(begin)

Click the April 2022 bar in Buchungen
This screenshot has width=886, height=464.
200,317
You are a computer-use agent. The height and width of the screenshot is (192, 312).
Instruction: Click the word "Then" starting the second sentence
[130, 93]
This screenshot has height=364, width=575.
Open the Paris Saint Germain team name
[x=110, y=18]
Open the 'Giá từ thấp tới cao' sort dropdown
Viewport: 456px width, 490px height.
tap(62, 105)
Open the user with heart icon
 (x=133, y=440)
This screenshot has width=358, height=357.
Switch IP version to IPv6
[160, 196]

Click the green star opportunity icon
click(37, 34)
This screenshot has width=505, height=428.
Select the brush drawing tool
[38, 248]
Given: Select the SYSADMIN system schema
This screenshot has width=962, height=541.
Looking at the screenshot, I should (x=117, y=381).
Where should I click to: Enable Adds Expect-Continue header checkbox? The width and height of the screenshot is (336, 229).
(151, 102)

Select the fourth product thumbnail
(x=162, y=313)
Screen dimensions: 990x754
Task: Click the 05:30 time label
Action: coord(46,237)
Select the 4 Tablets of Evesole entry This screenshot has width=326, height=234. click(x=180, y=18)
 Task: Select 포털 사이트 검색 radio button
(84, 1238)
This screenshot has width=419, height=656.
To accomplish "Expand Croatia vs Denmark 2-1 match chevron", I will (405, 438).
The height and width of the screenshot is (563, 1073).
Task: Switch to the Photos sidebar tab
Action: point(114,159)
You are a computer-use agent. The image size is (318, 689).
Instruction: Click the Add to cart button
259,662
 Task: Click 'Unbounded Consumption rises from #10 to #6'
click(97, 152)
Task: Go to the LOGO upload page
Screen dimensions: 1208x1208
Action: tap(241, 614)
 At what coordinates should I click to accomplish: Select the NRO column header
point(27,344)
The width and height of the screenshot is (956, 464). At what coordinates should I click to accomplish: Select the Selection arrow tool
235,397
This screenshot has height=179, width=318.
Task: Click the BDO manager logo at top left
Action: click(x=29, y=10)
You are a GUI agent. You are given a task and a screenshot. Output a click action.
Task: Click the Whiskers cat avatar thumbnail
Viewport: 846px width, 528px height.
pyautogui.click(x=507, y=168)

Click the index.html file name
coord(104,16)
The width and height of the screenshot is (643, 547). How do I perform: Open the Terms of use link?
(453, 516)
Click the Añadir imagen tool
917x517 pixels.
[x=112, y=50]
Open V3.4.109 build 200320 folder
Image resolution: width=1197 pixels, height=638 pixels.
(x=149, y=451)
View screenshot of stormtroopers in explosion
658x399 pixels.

(end)

» **Exercise details**
Rewrite the lines above as a numbered list, omitting any blank lines.

» **Result**
1. Click the April 2022 bar in Buchungen
2. This screenshot has width=886, height=464.
3. 200,317
4. You are a computer-use agent. The height and width of the screenshot is (192, 312).
5. Instruction: Click the word "Then" starting the second sentence
6. [130, 93]
7. This screenshot has height=364, width=575.
8. Open the Paris Saint Germain team name
9. [x=110, y=18]
10. Open the 'Giá từ thấp tới cao' sort dropdown
11. Viewport: 456px width, 490px height.
12. tap(62, 105)
13. Open the user with heart icon
14.  (x=133, y=440)
15. This screenshot has width=358, height=357.
16. Switch IP version to IPv6
17. [160, 196]
18. Click the green star opportunity icon
19. click(37, 34)
20. This screenshot has width=505, height=428.
21. Select the brush drawing tool
22. [38, 248]
23. Given: Select the SYSADMIN system schema
24. This screenshot has width=962, height=541.
25. Looking at the screenshot, I should (x=117, y=381).
26. Where should I click to: Enable Adds Expect-Continue header checkbox? The width and height of the screenshot is (336, 229).
27. (151, 102)
28. Select the fourth product thumbnail
29. (x=162, y=313)
30. Screen dimensions: 990x754
31. Task: Click the 05:30 time label
32. Action: coord(46,237)
33. Select the 4 Tablets of Evesole entry This screenshot has width=326, height=234. click(x=180, y=18)
34.  Task: Select 포털 사이트 검색 radio button
35. (84, 1238)
36. This screenshot has width=419, height=656.
37. To accomplish "Expand Croatia vs Denmark 2-1 match chevron", I will (405, 438).
38. The height and width of the screenshot is (563, 1073).
39. Task: Switch to the Photos sidebar tab
40. Action: point(114,159)
41. You are a computer-use agent. The image size is (318, 689).
42. Instruction: Click the Add to cart button
43. 259,662
44.  Task: Click 'Unbounded Consumption rises from #10 to #6'
45. click(97, 152)
46. Task: Go to the LOGO upload page
47. Screen dimensions: 1208x1208
48. Action: tap(241, 614)
49.  At what coordinates should I click to accomplish: Select the NRO column header
50. point(27,344)
51. The width and height of the screenshot is (956, 464). At what coordinates should I click to accomplish: Select the Selection arrow tool
52. 235,397
53. This screenshot has height=179, width=318.
54. Task: Click the BDO manager logo at top left
55. Action: click(x=29, y=10)
56. You are a GUI agent. You are given a task and a screenshot. Output a click action.
57. Task: Click the Whiskers cat avatar thumbnail
58. Viewport: 846px width, 528px height.
59. pyautogui.click(x=507, y=168)
60. Click the index.html file name
61. coord(104,16)
62. The width and height of the screenshot is (643, 547). How do I perform: Open the Terms of use link?
63. (453, 516)
64. Click the Añadir imagen tool
65. 917x517 pixels.
66. [x=112, y=50]
67. Open V3.4.109 build 200320 folder
68. Image resolution: width=1197 pixels, height=638 pixels.
69. (x=149, y=451)
70. View screenshot of stormtroopers in explosion
71. 658x399 pixels.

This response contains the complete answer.